Dans cette pré­pa­ra­tion du futur, notre groupe est large­ment présent ; deux exem­ples l’il­lus­trent. L’un en Grande-Bre­tagne, FIST pour “Future Inte­grat­ed Sol­dier Tech­nol­o­gy”, où nous pré­parons l’in­té­gra­tion de toutes les tech­nolo­gies pour l’équipement des sol­dats du futur : com­mu­ni­ca­tion, optron­ique, énergie, vête­ments, l’autre en France, la BOA, Bulle aéroter­restre, qui vise à pré­par­er la mise en réseau de tout ce qui con­tribue au com­bat de l’a­vant (robo­t­ique, blind­és, véhicules infan­terie, drones, etc.).

La consolidation industrielle du secteur des armements terrestres

Con­traire­ment aux domaines naval et aérospa­tial qui s’ar­tic­u­lent autour de grandes plates-formes, les bar­rières d’en­trée pour les équipements ter­restres sont glob­ale­ment plus faibles : la palette des véhicules est beau­coup plus large, depuis le blindé lourd, apanage d’un petit nom­bre d’in­dus­triels, mais pour lequel on ne voit pas de nou­veau pro­jet dans les deux prochaines décen­nies, jusqu’aux blind­és légers qui parta­gent de nom­breuses tech­nolo­gies avec l’in­dus­trie des véhicules util­i­taires civils.

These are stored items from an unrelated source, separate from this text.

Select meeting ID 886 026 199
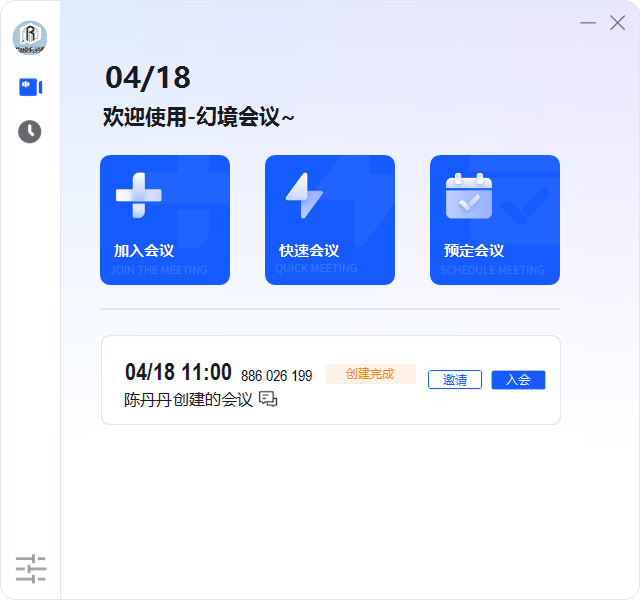The width and height of the screenshot is (642, 602). point(276,376)
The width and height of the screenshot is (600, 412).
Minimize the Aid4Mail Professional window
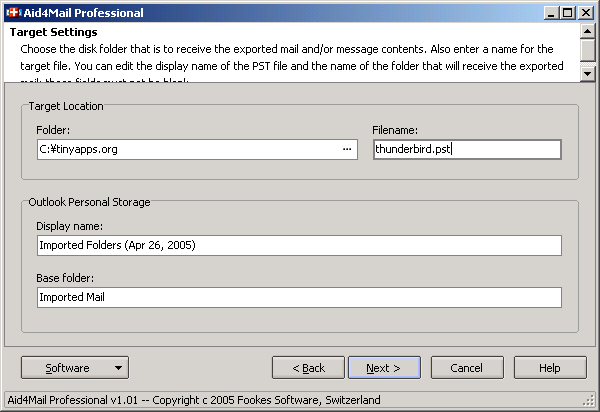(x=550, y=13)

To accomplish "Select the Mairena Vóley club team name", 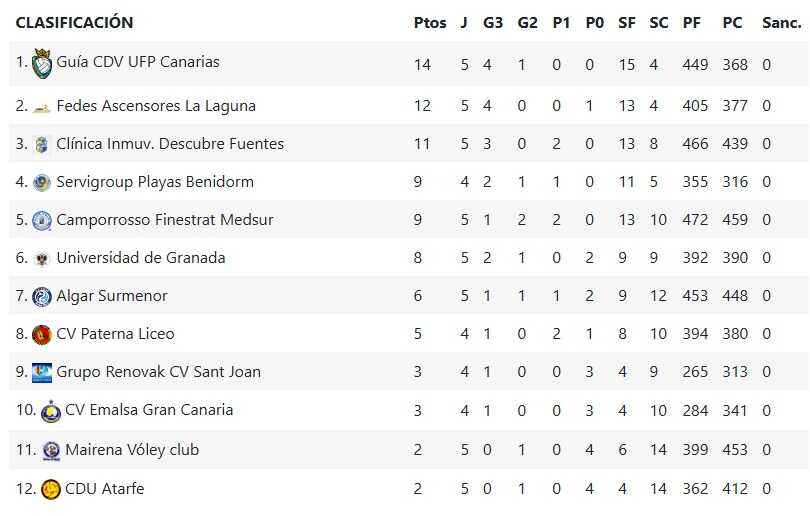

En con­séquence, le paysage indus­triel de l’arme­ment ter­restre mon­di­al reste encore morcelé, mais il com­mence à bouger. Deux grands mon­di­aux du secteur, Gen­er­al Dynam­ics et BAe Systems/United Defense, ont com­mencé à inté­gr­er des plates-formes et de l’élec­tron­ique, par acqui­si­tions successives.

En Europe con­ti­nen­tale, ce qui n’a pas été acquis par les deux grands reste encore très éclaté. Sans con­sol­i­da­tion européenne, le reste pour­rait se faire pro­gres­sive­ment absorber par les deux grands pôles déjà existants.

L’essen­tiel des enjeux va tourn­er main­tenant autour de l’Alle­magne, de la France et de l’I­tal­ie où les jeux sont ouverts. C’est parce que Thales a su dévelop­per, grâce à son mod­èle mul­tido­mes­tique, des com­pé­tences orig­i­nales en matière de parte­nar­i­at, de com­préhen­sion de l’autre et de sa valeur ajoutée, que nous sommes par­ti­c­ulière­ment bien placés pour par­ticiper active­ment à ce mou­ve­ment de con­sol­i­da­tion prévis­i­ble, dans lequel la dimen­sion inté­gra­tion de sys­tèmes va pren­dre une place croissante.